Solá es un hombre de la política en el más amplio sentido, alguien sin ideología aparente que no tiene problemas en acomodarse en el espacio de poder que sea. Así lo ha demostrado a lo largo de todos estos años, aunque el secreto de su éxito se lo reveló tiempo atrás a Daniel Tognetti, quien lo consultó sobre cómo hay que hacer para mantenerse tanto tiempo en el poder: “hay que hacerse el boludo”, dijo en aquel momento el ahora canciller.

Como decíamos, a Solá le molestan un poco las versiones reales y, tal vez como en este caso, prefiere inventarse las suyas. Como buen hombre campechano que es, seguramente se sienta cómodo con el cuento a lo Luis Landriscina.

Una anécdota que lo muestra tal cual es sucedió en Mar del Plata, en tiempos en los que era gobernador y vino a presentar el Operativo Sol. Mientras desayunaba tranquilamente en el Hotel Hermitage, una canilla siempre abierta por Aldrey Iglesias al poder político de turno, un poco que se atragantó con una medialuna mientras miraba la tapa del diario El Atlántico. Allí se mencionaba el descontento de los agentes de la Policía Bonaerense por cuestiones salariales y laborales.

Como ocurría por aquellos tiempos (ahora los policías son más propensos a la movilización sindical) los efectivos eran poco adeptos a exponerse públicamente, por miedo a las sanciones que podían sufrir, que podían llegar hasta la baja del servicio. Pero en aquella tapa se hacía mención al no cobro de viáticos, traslados discrecionales y sin alojamiento, y hasta la inseguridad del cobro de adicionales al término del verano.

También había inquietud y mucho malestar con los francos y los turnos sin descansos. Por supuesto que La Capital no difundía este tipo de noticias que involucraba nada menos que a la principal fuerza de seguridad provincial, y que tenía a su cargo el control del verano con hasta 3.000.000 de personas dando vueltas por la ciudad. El servicio de Aldrey incluye desayuno continental, almuerzo, cena, spa y buen trato de sus medios periodísticos.
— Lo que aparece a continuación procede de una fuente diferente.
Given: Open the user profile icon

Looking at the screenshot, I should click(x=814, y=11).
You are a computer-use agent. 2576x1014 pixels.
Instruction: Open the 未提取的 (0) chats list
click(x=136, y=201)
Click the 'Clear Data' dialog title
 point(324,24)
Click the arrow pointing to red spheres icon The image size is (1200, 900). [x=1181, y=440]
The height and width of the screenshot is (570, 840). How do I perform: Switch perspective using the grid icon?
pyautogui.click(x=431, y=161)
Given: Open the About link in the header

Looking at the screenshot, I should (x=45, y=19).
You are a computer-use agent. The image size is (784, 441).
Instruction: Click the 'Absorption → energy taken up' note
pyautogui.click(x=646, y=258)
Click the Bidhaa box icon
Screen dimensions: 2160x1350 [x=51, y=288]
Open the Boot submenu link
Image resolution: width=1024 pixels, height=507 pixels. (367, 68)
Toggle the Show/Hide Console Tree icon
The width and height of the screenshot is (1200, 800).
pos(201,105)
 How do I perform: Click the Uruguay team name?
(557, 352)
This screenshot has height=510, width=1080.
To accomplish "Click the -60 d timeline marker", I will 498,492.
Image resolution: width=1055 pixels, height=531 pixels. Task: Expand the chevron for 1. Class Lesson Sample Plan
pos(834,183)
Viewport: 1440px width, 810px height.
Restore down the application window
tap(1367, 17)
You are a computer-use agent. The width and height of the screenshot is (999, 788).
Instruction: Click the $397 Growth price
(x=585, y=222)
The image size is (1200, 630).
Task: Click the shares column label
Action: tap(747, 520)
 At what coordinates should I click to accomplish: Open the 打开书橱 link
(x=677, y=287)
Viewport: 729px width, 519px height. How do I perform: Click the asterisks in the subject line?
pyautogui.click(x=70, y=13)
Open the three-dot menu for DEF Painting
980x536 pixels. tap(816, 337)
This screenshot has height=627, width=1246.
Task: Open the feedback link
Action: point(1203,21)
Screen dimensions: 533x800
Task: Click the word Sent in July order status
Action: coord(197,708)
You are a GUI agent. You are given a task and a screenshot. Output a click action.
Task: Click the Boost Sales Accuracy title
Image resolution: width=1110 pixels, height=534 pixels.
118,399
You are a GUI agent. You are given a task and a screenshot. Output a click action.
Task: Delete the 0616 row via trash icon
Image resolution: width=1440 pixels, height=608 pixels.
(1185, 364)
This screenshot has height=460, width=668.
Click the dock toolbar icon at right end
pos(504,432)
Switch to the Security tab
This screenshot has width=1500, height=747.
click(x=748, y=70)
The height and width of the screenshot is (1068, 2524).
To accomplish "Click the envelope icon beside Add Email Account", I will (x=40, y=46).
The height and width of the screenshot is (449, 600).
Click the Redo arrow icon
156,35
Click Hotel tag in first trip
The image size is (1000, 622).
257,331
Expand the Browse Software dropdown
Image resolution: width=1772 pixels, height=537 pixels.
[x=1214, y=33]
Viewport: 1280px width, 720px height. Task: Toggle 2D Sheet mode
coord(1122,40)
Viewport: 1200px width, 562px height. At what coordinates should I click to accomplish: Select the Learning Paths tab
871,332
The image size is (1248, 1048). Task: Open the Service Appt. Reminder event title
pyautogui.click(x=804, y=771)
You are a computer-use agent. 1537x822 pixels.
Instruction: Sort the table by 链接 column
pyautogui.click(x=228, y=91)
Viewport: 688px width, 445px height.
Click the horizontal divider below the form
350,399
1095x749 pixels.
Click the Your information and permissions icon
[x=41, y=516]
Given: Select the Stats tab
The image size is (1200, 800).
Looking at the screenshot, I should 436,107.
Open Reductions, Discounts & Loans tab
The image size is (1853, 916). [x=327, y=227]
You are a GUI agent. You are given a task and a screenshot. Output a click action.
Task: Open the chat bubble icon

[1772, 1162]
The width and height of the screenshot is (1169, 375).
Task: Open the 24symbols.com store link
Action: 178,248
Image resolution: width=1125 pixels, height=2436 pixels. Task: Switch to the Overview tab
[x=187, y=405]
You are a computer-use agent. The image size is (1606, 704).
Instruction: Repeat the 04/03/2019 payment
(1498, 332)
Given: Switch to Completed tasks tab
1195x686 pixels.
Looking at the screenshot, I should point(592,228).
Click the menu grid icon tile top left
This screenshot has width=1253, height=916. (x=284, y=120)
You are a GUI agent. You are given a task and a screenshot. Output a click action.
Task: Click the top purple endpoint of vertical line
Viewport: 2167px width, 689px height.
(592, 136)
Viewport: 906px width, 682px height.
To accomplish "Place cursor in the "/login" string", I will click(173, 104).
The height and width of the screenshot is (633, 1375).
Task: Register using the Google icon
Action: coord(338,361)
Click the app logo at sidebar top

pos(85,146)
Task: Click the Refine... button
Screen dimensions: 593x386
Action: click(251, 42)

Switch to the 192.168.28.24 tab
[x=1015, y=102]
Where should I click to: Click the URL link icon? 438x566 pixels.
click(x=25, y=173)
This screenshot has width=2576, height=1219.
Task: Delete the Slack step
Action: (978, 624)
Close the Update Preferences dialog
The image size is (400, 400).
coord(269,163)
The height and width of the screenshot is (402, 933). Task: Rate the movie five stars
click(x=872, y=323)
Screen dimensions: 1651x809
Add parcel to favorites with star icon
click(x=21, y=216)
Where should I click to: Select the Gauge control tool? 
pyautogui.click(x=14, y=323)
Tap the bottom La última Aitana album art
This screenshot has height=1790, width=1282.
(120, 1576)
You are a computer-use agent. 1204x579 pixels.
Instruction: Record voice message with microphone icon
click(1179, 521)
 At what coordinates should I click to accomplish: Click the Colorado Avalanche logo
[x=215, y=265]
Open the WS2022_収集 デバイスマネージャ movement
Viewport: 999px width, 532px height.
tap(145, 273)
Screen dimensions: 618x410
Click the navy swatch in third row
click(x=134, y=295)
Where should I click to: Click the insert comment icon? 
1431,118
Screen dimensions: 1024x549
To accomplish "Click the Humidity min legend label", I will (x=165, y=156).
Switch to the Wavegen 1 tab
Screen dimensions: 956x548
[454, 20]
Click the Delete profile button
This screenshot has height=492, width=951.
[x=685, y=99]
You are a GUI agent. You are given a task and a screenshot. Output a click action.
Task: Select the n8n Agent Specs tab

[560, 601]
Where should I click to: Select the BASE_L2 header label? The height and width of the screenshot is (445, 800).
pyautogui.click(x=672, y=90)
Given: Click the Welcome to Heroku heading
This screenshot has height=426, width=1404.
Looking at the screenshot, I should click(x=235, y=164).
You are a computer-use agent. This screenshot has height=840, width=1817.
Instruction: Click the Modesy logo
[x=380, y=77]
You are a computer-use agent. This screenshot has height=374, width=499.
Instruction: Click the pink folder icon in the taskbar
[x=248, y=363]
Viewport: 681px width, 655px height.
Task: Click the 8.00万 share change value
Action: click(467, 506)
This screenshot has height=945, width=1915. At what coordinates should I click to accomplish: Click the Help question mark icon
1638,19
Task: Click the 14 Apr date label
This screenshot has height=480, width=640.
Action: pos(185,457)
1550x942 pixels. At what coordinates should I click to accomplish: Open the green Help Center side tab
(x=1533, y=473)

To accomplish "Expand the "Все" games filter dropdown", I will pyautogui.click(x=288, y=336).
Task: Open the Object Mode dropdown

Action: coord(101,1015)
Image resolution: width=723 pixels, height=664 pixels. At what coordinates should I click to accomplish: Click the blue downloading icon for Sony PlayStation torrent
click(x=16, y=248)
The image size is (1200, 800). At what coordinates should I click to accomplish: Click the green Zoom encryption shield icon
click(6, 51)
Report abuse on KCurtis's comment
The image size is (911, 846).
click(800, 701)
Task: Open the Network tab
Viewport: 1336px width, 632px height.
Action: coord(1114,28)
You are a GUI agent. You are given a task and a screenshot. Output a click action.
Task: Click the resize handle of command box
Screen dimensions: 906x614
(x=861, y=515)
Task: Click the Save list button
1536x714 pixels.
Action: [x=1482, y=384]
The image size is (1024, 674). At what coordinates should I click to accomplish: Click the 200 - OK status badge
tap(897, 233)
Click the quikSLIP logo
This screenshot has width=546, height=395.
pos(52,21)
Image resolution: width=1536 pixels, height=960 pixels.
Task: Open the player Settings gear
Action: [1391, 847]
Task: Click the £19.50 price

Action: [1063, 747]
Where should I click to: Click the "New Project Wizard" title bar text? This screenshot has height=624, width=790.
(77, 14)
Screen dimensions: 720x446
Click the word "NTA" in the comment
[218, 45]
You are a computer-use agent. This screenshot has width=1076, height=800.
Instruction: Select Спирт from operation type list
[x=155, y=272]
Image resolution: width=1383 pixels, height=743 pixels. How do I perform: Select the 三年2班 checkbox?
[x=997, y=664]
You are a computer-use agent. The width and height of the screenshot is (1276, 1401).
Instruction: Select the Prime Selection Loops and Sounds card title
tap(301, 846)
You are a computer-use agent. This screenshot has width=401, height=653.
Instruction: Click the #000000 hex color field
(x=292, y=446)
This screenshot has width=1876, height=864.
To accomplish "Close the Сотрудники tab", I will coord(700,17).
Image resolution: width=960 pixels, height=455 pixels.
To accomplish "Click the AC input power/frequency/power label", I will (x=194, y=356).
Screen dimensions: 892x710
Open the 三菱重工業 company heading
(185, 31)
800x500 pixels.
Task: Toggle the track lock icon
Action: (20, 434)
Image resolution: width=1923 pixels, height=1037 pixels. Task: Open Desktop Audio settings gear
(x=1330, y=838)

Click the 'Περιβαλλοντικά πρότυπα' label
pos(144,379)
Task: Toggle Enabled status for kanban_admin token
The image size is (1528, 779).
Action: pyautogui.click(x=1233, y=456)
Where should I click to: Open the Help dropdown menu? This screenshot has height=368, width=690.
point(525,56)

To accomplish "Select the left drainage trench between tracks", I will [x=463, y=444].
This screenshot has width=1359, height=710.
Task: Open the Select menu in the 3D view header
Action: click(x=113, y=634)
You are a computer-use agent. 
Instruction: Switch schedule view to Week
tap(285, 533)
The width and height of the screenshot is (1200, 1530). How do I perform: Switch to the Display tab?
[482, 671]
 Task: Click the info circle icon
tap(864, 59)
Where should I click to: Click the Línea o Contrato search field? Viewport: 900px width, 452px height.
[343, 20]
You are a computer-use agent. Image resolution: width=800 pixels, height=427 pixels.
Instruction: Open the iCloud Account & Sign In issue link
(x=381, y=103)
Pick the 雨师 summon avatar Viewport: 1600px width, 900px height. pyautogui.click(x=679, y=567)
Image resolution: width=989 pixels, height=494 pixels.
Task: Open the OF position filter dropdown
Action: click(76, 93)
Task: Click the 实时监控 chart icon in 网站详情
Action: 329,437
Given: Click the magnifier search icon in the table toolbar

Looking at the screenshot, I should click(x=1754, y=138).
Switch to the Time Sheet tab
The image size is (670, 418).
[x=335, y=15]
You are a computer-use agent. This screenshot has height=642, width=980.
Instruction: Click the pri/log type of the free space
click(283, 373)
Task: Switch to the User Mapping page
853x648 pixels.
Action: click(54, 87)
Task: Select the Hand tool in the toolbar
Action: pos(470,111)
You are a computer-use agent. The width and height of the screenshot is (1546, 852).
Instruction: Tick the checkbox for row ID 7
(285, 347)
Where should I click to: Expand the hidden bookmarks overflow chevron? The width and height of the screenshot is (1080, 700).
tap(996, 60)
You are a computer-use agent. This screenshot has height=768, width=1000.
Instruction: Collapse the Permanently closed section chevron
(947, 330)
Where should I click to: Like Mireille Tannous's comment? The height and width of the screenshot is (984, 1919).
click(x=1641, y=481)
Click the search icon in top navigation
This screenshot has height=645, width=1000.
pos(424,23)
Como tiene que ser, en un hombre no demasiado afecto a la verdad, el gobernador prefirió echarle la culpa a los carteros y al medio que dio a conocer aquella noticia. Y aquel día, desde la Plazoleta Almirante Brown donde se daba el discurso oficial, usó la tribuna para denostar la información que había ganado la luz y reflejaba el real descontento de los miles de policías afectados por el maltrato institucional de su gobierno, y que temían expresarse públicamente por miedo a las represalias.